Keeping up with the bad guys: There are a lot of threats that need to be addressed and evaluated. The threat landscape is rapidly evolving, and with the introduction of Artificial Intelligence and machine learning, we are dealing with more advanced, sophisticated threats, and an increase in automated attacks. The Exploitation of known vulnerabilities is a big concern for CISOs.
In your opinion, how has the adoption of AI in the security industry evolved over the past few years, and what trends do you foresee shortly?
Visibility, detection, and remediation of an inter-connected, hybrid, multi-cloud environment is where the industry has invested significantly over the past decade. Put differently it is understanding the attack surface, via visibility into the users, assets, devices, applications, and networks coupled with the footprint of the data and bringing context and intent into its operations and management. With the evolution of generative AI, we have a much bigger opportunity to simplify security for both the admin and the end-user. The best security is when it is invisible, and it just works. That said, the regulated industries need audit support, and we can do that better than ever before.
The simplicity one finds in their cars with voice-enabled features is the kind of simplicity we can envision for securing users, and businesses. All said, in security, we cannot afford false positives and false negatives, so getting it right matters as we deliver mission-critical capabilities to secure customers’ mission-critical businesses. On the Identity front, you can expect more innovation.
What advice would you give to CISOs and security professionals who are looking to streamline their security infrastructure and reduce complexity while maintaining robust protection?

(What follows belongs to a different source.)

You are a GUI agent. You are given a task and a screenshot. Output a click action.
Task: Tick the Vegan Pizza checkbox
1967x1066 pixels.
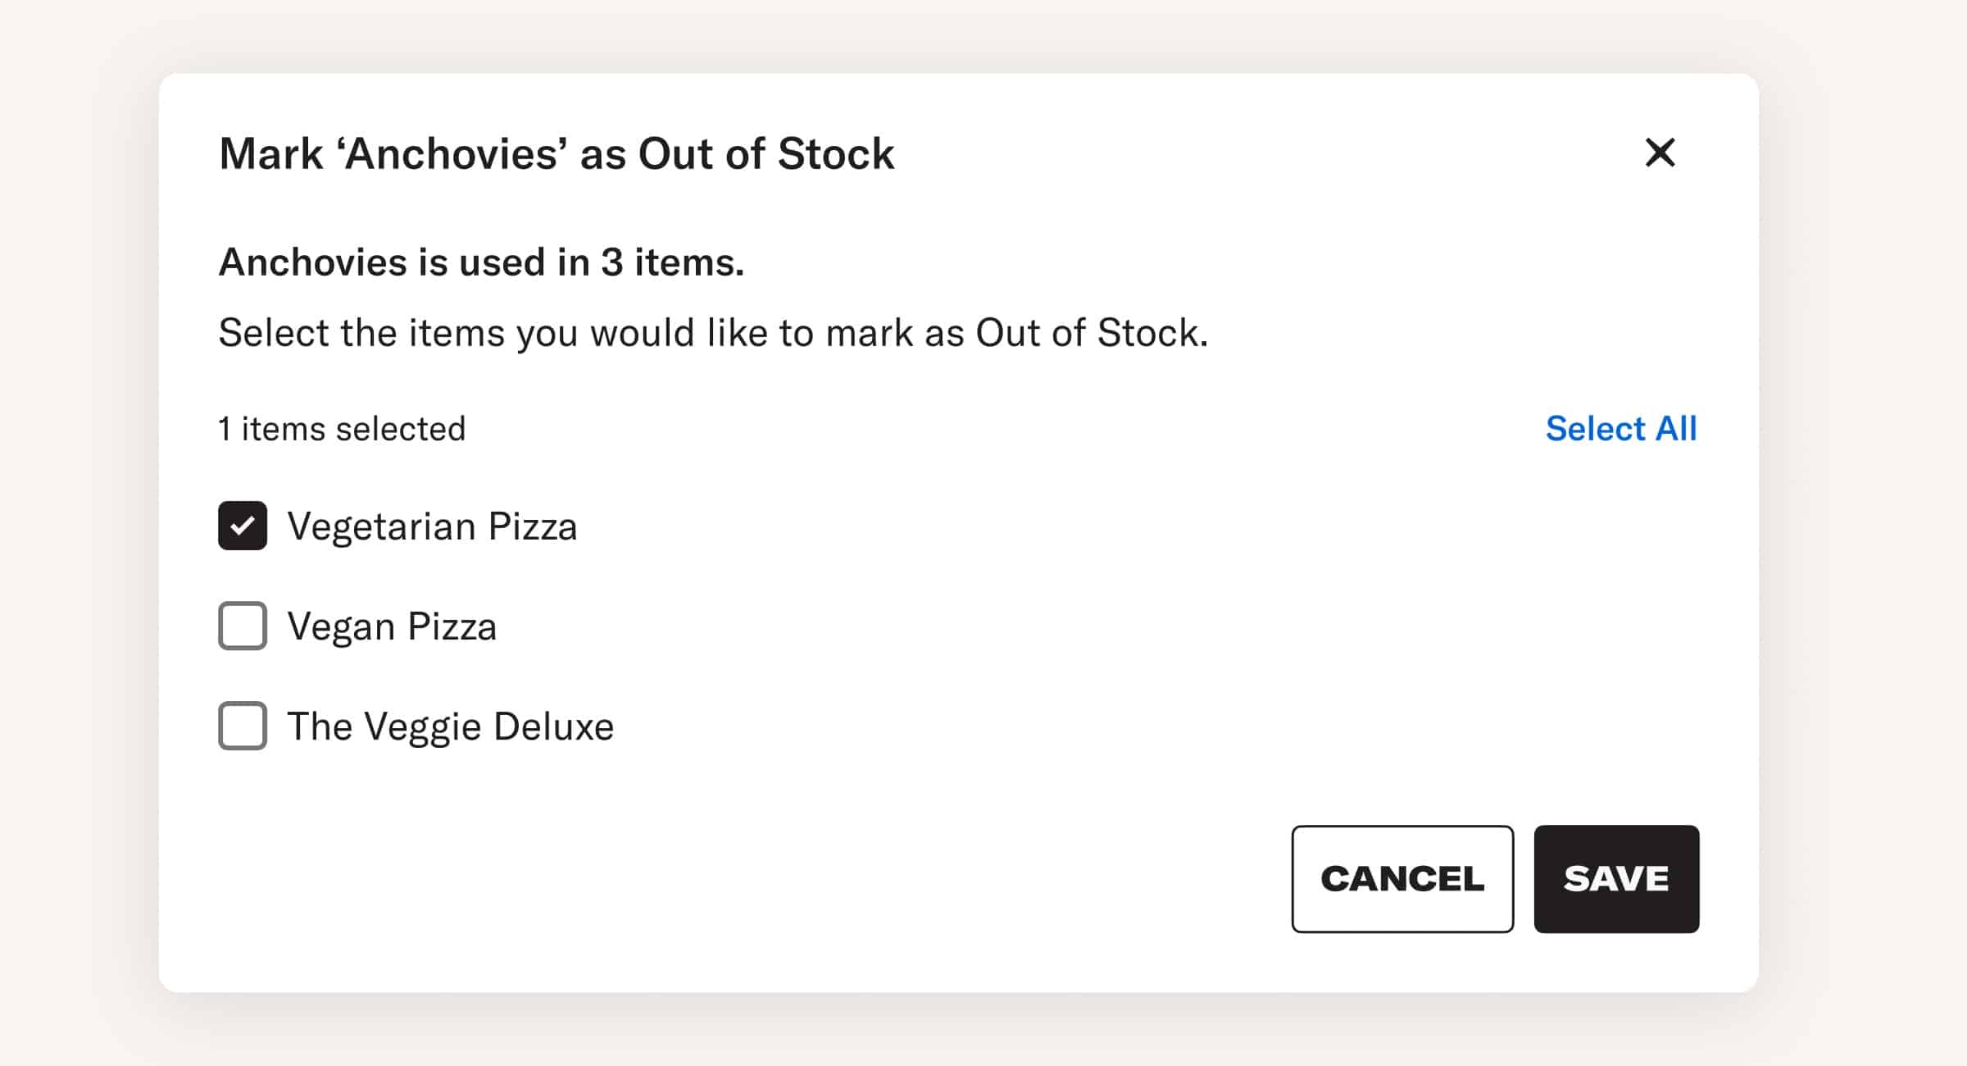[243, 626]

Define your AI strategy, inclusive of the capabilities you deliver to your customers and the AI capabilities you consume.
Consolidate to drive responsible operations. Reduce the complexity tax for you and your organization by leveraging a security platform solution. Security leaders often find themselves rationalizing legacy investments that require their teams to build automation and do more manual work to stitch things together. It is not a matter of sacrificing security in favor of fewer products but consolidating to a platform solution to provide more secure, consistent, and responsive networking, security, and ultimately user experience.